On this somber anniversary, Barbara Anderson said she would waste no time feeling angry or making an event of her son’s death. Instead she will go about her day (she has an appointment at the hair salon) and perhaps call her three daughters to reminisce about their brother.

“Even though he had just turned 43, he had had a full life,” she said. “He did wonders in that length of time. Sometimes it isn’t the length that you live, it’s the quality.”

On days like this, Barbara Anderson also thinks of her son’s own daughters and how they persevered after the tragedy. Sydney recently earned a master’s degree in art, and Kaycee is in graduate school studying prosthetics for amputees. Their mother, Sandy Anderson, still lives in the Houston area.

“My whole focus was on the girls and how were they going to handle the situation,” Barbara Anderson said. “I’m so proud of them. … He would be, too.”

The son of an Air Force veteran, Michael Anderson lifted his first toy airplane at age 3 and soon became obsessed with campy space shows like “Star Trek.” They were dominated by white actors portraying white heroes, but Barbara Anderson said her son simply “wasn’t interested” in the color of his skin, or the progress his career might have symbolized.

“Michael never thought about what color he was,” she said. “That never even entered his mind.”

By all accounts, Michael was an exceptional student, one who found harmony in science and religion.

“Even in high school and grade school, he never even thought about taking an exam or a test before he prayed,” his mother said.

Anderson later spent two decades in the Air Force, including a 90-day stint flying a refueling tanker during the Persian Gulf War.

While unabashed about his faith in God, Michael was always serious beyond his years, always quiet, always humble. Barbara Anderson said her son would get embarrassed whenever she told people he’d been to space.

“He wasn’t a public person,” she said. “He wanted to be in the background all the time.”

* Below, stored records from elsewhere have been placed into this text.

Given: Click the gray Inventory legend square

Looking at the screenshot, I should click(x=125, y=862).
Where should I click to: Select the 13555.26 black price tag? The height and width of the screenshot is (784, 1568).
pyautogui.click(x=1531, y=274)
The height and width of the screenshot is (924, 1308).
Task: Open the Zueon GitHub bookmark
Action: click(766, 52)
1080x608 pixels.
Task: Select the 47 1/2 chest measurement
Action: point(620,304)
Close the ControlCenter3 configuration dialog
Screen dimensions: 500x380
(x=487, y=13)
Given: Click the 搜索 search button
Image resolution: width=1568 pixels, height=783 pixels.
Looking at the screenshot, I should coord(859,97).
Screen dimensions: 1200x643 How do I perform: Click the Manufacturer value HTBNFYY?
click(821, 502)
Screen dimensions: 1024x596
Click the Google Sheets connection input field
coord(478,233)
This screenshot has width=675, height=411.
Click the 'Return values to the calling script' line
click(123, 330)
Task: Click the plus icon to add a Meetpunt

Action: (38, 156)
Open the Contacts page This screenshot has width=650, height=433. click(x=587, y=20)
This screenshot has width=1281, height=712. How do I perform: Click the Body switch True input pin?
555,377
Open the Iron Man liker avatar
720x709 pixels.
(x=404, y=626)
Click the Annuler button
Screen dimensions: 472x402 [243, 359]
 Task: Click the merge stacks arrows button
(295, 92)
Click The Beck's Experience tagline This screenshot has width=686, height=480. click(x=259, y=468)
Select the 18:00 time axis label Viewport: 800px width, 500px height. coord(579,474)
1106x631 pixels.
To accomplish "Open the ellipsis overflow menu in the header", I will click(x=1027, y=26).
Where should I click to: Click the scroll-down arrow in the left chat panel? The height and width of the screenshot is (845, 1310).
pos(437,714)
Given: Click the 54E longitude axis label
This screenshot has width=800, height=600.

His parents didn’t know he had applied to join the space program until he landed an interview in 1994. At the time, they had expected him to come home for an assignment at Fairchild Air Force Base.

“He was focused, and when he decided he was going to do something, he didn’t really just talk about it,” his mother said. “He did it.”

In October, she and two of her daughters visited Michael’s grave at Arlington National Cemetery in Virginia, then checked out the exhibit about him at the National Museum of African American History and Culture, which opened in fall 2016. Dec. 27 marked seven years since Michael’s father, Bobbie “Andy” Anderson, died of leukemia.

Although Michael’s death was a public spectacle, and the story of the Columbia survives in school history books, Barbara Anderson said her son would hate to be called a hero.

A role model? Maybe.

“If his life encouraged someone else to set goals and seek to fulfill them,” she said, “he would be glad to know that.”